• **PROBLEM REQUIREMENTS**
Copy every item below verbatim, line by line, without changing anything.

• **THE RECORDS**
━━━━━━━━━━━━━━━━━━━━
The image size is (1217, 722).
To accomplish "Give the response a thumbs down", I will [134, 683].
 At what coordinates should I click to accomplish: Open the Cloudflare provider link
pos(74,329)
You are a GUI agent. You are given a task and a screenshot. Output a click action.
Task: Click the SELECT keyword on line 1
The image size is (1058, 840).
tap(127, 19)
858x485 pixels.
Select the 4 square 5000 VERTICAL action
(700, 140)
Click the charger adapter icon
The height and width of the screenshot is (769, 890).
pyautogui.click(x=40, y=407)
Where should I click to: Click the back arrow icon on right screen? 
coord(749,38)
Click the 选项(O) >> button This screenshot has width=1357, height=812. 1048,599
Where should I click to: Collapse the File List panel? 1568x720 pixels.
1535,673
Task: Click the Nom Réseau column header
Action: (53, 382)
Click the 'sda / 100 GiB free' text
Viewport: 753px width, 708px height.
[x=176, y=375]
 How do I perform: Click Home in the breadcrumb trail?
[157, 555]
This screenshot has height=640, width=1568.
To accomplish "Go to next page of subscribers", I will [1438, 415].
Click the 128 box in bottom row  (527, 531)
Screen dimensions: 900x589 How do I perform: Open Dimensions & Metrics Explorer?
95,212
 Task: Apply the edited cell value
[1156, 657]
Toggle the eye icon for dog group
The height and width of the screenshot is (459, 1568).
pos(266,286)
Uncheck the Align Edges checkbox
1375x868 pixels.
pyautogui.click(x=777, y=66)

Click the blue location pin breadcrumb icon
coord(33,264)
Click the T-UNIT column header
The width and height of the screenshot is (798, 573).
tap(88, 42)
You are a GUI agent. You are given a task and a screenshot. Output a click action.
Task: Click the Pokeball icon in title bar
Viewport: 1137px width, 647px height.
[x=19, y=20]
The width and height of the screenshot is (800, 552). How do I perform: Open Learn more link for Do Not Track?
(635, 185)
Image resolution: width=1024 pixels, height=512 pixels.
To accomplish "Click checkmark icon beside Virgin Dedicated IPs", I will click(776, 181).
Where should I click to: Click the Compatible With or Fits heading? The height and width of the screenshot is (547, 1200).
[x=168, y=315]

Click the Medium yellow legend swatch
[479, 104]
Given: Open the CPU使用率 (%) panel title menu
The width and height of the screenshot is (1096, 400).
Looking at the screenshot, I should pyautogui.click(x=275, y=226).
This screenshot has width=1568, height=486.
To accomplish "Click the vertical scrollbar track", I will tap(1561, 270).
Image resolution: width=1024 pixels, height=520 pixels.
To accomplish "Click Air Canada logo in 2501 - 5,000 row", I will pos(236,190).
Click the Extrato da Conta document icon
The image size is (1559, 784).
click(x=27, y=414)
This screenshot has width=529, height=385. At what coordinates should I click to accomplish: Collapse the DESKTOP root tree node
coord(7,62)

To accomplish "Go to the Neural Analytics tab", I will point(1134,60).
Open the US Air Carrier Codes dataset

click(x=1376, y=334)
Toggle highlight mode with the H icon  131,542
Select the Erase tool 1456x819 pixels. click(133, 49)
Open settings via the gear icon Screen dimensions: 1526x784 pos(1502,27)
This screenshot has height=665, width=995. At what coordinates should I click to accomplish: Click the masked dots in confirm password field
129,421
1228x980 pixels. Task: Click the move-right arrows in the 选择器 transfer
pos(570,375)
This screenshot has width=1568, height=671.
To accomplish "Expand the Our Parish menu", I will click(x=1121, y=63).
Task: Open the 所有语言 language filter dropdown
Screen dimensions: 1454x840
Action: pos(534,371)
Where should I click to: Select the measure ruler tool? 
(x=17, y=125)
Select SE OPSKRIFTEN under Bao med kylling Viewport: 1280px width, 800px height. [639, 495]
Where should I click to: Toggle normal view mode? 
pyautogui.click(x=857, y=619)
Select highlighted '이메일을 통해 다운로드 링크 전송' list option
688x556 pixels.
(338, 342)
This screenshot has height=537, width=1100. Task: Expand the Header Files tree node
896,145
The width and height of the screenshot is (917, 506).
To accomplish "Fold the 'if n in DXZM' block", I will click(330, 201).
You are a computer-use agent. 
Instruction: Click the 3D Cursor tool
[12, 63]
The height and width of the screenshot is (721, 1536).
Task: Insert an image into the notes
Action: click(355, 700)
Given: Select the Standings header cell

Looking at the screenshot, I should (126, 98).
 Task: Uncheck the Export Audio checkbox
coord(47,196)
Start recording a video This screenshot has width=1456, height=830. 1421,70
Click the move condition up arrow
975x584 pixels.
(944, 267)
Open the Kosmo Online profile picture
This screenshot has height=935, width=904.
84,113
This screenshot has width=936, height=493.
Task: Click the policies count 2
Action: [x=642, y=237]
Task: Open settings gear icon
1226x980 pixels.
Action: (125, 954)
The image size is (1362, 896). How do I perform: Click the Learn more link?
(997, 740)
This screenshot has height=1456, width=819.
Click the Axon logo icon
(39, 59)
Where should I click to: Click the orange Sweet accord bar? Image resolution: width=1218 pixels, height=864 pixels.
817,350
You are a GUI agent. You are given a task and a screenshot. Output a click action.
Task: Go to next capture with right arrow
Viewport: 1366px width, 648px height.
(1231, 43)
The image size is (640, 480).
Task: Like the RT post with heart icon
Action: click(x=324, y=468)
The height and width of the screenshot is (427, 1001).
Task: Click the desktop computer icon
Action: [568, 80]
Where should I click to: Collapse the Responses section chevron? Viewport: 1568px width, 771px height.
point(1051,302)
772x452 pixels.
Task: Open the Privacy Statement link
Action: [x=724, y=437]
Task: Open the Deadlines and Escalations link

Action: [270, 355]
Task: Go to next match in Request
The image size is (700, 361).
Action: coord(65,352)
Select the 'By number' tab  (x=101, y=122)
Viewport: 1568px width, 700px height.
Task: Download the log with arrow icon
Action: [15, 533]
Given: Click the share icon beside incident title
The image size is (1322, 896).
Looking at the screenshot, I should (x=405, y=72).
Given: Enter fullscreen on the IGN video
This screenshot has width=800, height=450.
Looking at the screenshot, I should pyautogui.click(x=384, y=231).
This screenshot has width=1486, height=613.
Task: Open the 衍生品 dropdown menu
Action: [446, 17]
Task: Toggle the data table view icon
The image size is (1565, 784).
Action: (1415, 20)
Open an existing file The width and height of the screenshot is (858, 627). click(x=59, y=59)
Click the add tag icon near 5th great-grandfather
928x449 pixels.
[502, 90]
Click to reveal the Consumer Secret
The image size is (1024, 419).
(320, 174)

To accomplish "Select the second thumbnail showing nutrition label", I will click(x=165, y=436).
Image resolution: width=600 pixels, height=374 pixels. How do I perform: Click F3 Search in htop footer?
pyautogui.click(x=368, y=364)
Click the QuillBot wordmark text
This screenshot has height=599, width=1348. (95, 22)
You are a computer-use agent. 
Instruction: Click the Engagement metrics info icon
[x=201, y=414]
━━━━━━━━━━━━━━━━━━━━
• **TASK RESULT**
The image size is (1217, 722).
To accomplish "Give the response a thumbs down", I will [134, 683].
 At what coordinates should I click to accomplish: Open the Cloudflare provider link
pos(74,329)
You are a GUI agent. You are given a task and a screenshot. Output a click action.
Task: Click the SELECT keyword on line 1
The image size is (1058, 840).
tap(127, 19)
858x485 pixels.
Select the 4 square 5000 VERTICAL action
(700, 140)
Click the charger adapter icon
The height and width of the screenshot is (769, 890).
pyautogui.click(x=40, y=407)
Where should I click to: Click the back arrow icon on right screen? 
coord(749,38)
Click the 选项(O) >> button This screenshot has width=1357, height=812. 1048,599
Where should I click to: Collapse the File List panel? 1568x720 pixels.
1535,673
Task: Click the Nom Réseau column header
Action: (53, 382)
Click the 'sda / 100 GiB free' text
Viewport: 753px width, 708px height.
[x=176, y=375]
 How do I perform: Click Home in the breadcrumb trail?
[157, 555]
This screenshot has height=640, width=1568.
To accomplish "Go to next page of subscribers", I will [1438, 415].
Click the 128 box in bottom row  (527, 531)
Screen dimensions: 900x589 How do I perform: Open Dimensions & Metrics Explorer?
95,212
 Task: Apply the edited cell value
[1156, 657]
Toggle the eye icon for dog group
The height and width of the screenshot is (459, 1568).
pos(266,286)
Uncheck the Align Edges checkbox
1375x868 pixels.
pyautogui.click(x=777, y=66)

Click the blue location pin breadcrumb icon
coord(33,264)
Click the T-UNIT column header
The width and height of the screenshot is (798, 573).
tap(88, 42)
You are a GUI agent. You are given a task and a screenshot. Output a click action.
Task: Click the Pokeball icon in title bar
Viewport: 1137px width, 647px height.
[x=19, y=20]
The width and height of the screenshot is (800, 552). How do I perform: Open Learn more link for Do Not Track?
(635, 185)
Image resolution: width=1024 pixels, height=512 pixels.
To accomplish "Click checkmark icon beside Virgin Dedicated IPs", I will click(776, 181).
Where should I click to: Click the Compatible With or Fits heading? The height and width of the screenshot is (547, 1200).
[x=168, y=315]

Click the Medium yellow legend swatch
[479, 104]
Given: Open the CPU使用率 (%) panel title menu
The width and height of the screenshot is (1096, 400).
Looking at the screenshot, I should pyautogui.click(x=275, y=226).
This screenshot has width=1568, height=486.
To accomplish "Click the vertical scrollbar track", I will tap(1561, 270).
Image resolution: width=1024 pixels, height=520 pixels.
To accomplish "Click Air Canada logo in 2501 - 5,000 row", I will pos(236,190).
Click the Extrato da Conta document icon
The image size is (1559, 784).
click(x=27, y=414)
This screenshot has width=529, height=385. At what coordinates should I click to accomplish: Collapse the DESKTOP root tree node
coord(7,62)

To accomplish "Go to the Neural Analytics tab", I will point(1134,60).
Open the US Air Carrier Codes dataset

click(x=1376, y=334)
Toggle highlight mode with the H icon  131,542
Select the Erase tool 1456x819 pixels. click(133, 49)
Open settings via the gear icon Screen dimensions: 1526x784 pos(1502,27)
This screenshot has height=665, width=995. At what coordinates should I click to accomplish: Click the masked dots in confirm password field
129,421
1228x980 pixels. Task: Click the move-right arrows in the 选择器 transfer
pos(570,375)
This screenshot has width=1568, height=671.
To accomplish "Expand the Our Parish menu", I will click(x=1121, y=63).
Task: Open the 所有语言 language filter dropdown
Screen dimensions: 1454x840
Action: pos(534,371)
Where should I click to: Select the measure ruler tool? 
(x=17, y=125)
Select SE OPSKRIFTEN under Bao med kylling Viewport: 1280px width, 800px height. [639, 495]
Where should I click to: Toggle normal view mode? 
pyautogui.click(x=857, y=619)
Select highlighted '이메일을 통해 다운로드 링크 전송' list option
688x556 pixels.
(338, 342)
This screenshot has height=537, width=1100. Task: Expand the Header Files tree node
896,145
The width and height of the screenshot is (917, 506).
To accomplish "Fold the 'if n in DXZM' block", I will click(330, 201).
You are a computer-use agent. 
Instruction: Click the 3D Cursor tool
[12, 63]
The height and width of the screenshot is (721, 1536).
Task: Insert an image into the notes
Action: click(355, 700)
Given: Select the Standings header cell

Looking at the screenshot, I should (126, 98).
 Task: Uncheck the Export Audio checkbox
coord(47,196)
Start recording a video This screenshot has width=1456, height=830. 1421,70
Click the move condition up arrow
975x584 pixels.
(944, 267)
Open the Kosmo Online profile picture
This screenshot has height=935, width=904.
84,113
This screenshot has width=936, height=493.
Task: Click the policies count 2
Action: [x=642, y=237]
Task: Open settings gear icon
1226x980 pixels.
Action: (125, 954)
The image size is (1362, 896). How do I perform: Click the Learn more link?
(997, 740)
This screenshot has height=1456, width=819.
Click the Axon logo icon
(39, 59)
Where should I click to: Click the orange Sweet accord bar? Image resolution: width=1218 pixels, height=864 pixels.
817,350
You are a GUI agent. You are given a task and a screenshot. Output a click action.
Task: Go to next capture with right arrow
Viewport: 1366px width, 648px height.
(1231, 43)
The image size is (640, 480).
Task: Like the RT post with heart icon
Action: click(x=324, y=468)
The height and width of the screenshot is (427, 1001).
Task: Click the desktop computer icon
Action: [568, 80]
Where should I click to: Collapse the Responses section chevron? Viewport: 1568px width, 771px height.
point(1051,302)
772x452 pixels.
Task: Open the Privacy Statement link
Action: [x=724, y=437]
Task: Open the Deadlines and Escalations link

Action: [270, 355]
Task: Go to next match in Request
The image size is (700, 361).
Action: coord(65,352)
Select the 'By number' tab  (x=101, y=122)
Viewport: 1568px width, 700px height.
Task: Download the log with arrow icon
Action: [15, 533]
Given: Click the share icon beside incident title
The image size is (1322, 896).
Looking at the screenshot, I should (x=405, y=72).
Given: Enter fullscreen on the IGN video
This screenshot has width=800, height=450.
Looking at the screenshot, I should pyautogui.click(x=384, y=231).
This screenshot has width=1486, height=613.
Task: Open the 衍生品 dropdown menu
Action: [446, 17]
Task: Toggle the data table view icon
The image size is (1565, 784).
Action: (1415, 20)
Open an existing file The width and height of the screenshot is (858, 627). click(x=59, y=59)
Click the add tag icon near 5th great-grandfather
928x449 pixels.
[502, 90]
Click to reveal the Consumer Secret
The image size is (1024, 419).
(320, 174)

To accomplish "Select the second thumbnail showing nutrition label", I will click(x=165, y=436).
Image resolution: width=600 pixels, height=374 pixels. How do I perform: Click F3 Search in htop footer?
pyautogui.click(x=368, y=364)
Click the QuillBot wordmark text
This screenshot has height=599, width=1348. (95, 22)
You are a computer-use agent. 
Instruction: Click the Engagement metrics info icon
[x=201, y=414]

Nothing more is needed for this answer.